Rational Construction of Stochastic Numerical Methods for Molecular Sampling
Benedict Leimkuhler, Charles Matthews
TL;DR
The paper tackles sampling the configurational Gibbs-Boltzmann distribution for molecular systems at constant temperature by deriving a formal invariant-measure expansion for Langevin-splitting integrators via the Baker-Campbell-Hausdorff lemma. It demonstrates a superconvergence phenomenon, yielding effectively 4th-order accuracy in configurational sampling in the high-friction limit for the BAOAB-type method, and presents a simple Brownian-dynamics limit with a coloured-noise modification. The authors provide explicit expressions for the invariant-density corrections, compare several integrators (BAOAB, ABOBA, SPV, BBK), and show that BAOAB delivers substantial accuracy gains with a single force evaluation per step, along with stability at larger timesteps.
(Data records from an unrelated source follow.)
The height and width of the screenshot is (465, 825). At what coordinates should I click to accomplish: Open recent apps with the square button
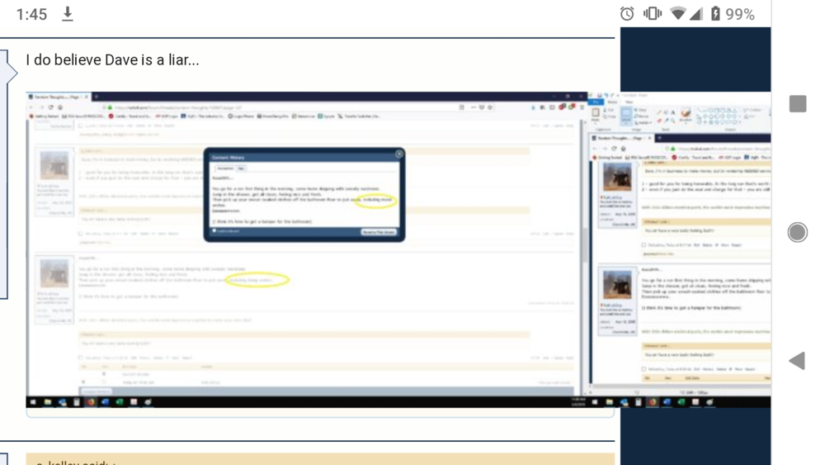tap(797, 103)
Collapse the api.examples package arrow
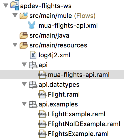This screenshot has width=124, height=140. [24, 104]
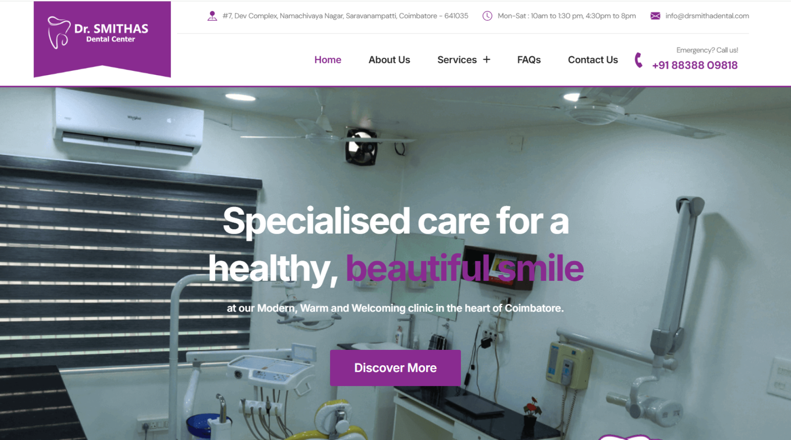The image size is (791, 440).
Task: Click the purple phone handset icon
Action: (639, 60)
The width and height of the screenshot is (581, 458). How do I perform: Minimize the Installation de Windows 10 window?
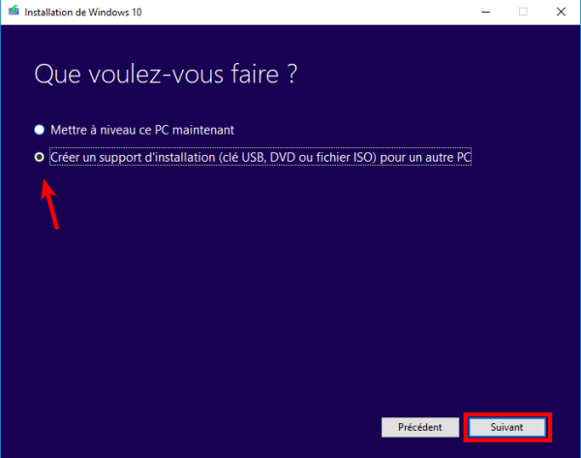tap(484, 12)
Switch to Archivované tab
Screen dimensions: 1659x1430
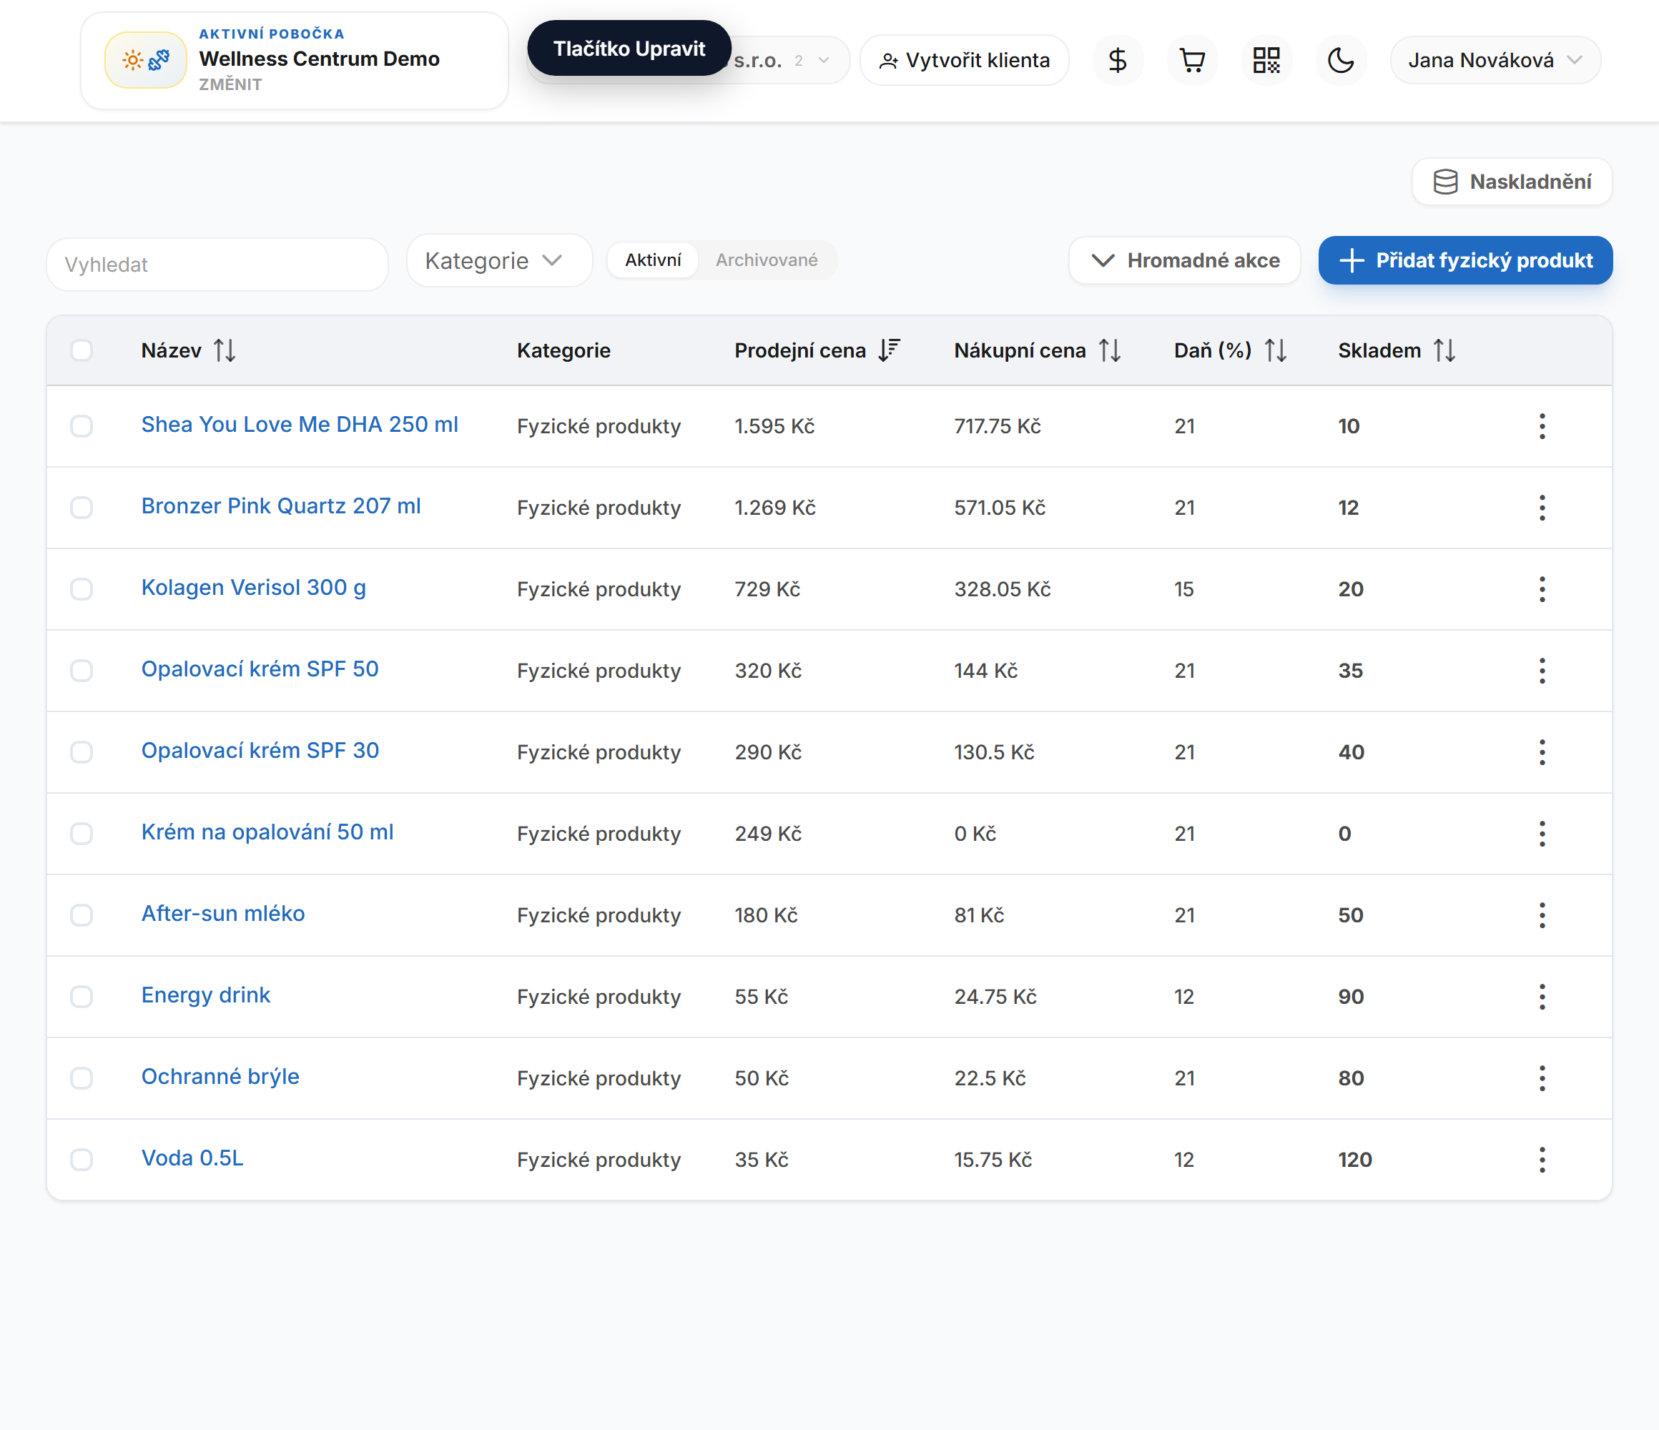(766, 260)
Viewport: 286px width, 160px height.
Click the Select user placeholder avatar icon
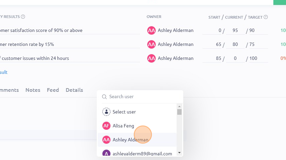point(106,112)
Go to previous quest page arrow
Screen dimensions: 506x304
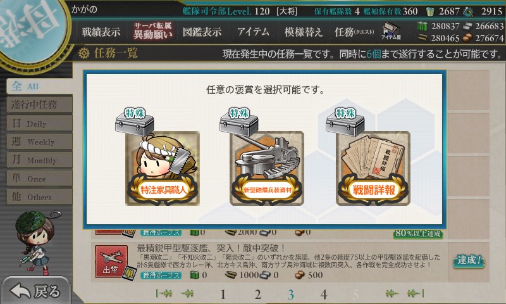[x=187, y=293]
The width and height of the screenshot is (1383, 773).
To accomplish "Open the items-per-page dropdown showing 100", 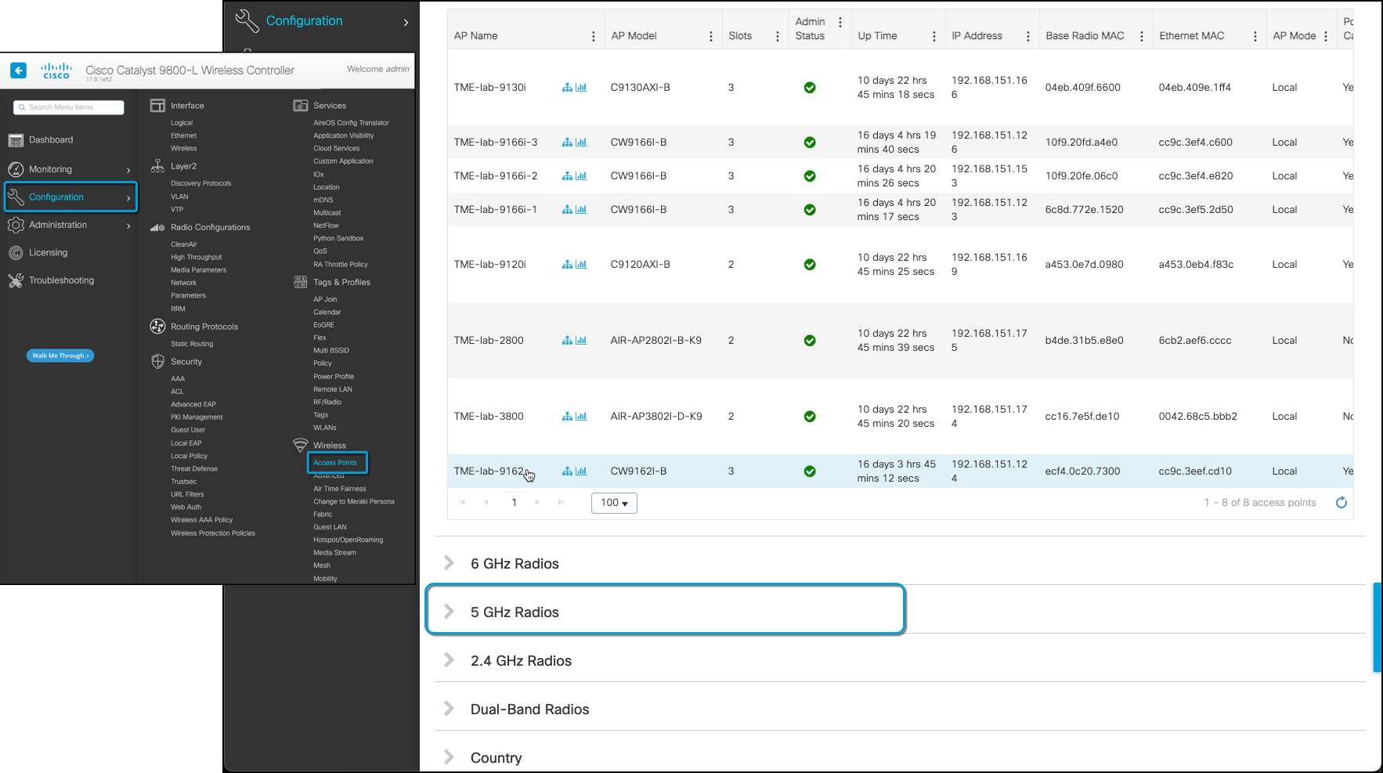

Numerical experiments on oscillator models and small molecular clusters confirm up to two orders of magnitude improvement in configurational sampling accuracy and illustrate the method’s robustness across large friction values. Overall, the work offers a practical, high-accuracy framework for molecular sampling that leverages BCH-based invariant-measure expansions and targeted integrator design to achieve efficient, accurate configurational statistics.
Abstract
In this article, we focus on the sampling of the configurational Gibbs-Boltzmann distribution, that is, the calculation of averages of functions of the position coordinates of a molecular $N$-body system modelled at constant temperature. We show how a formal series expansion of the invariant measure of a Langevin dynamics numerical method can be obtained in a straightforward way using the Baker-Campbell-Hausdorff lemma. We then compare Langevin dynamics integrators in terms of their invariant distributions and demonstrate a superconvergence property (4th order accuracy where only 2nd order would be expected) of one method in the high friction limit; this method, moreover, can be reduced to a simple modification of the Euler-Maruyama method for Brownian dynamics involving a non-Markovian (coloured noise) random process. In the Brownian dynamics case, 2nd order accuracy of the invariant density is achieved. All methods considered are efficient for molecular applications (requiring one force evaluation per timestep) and of a simple form. In fully resolved (long run) molecular dynamics simulations, for our favoured method, we observe up to two orders of magnitude improvement in configurational sampling accuracy for given stepsize with no evident reduction in the size of the largest usable timestep compared to common alternative methods.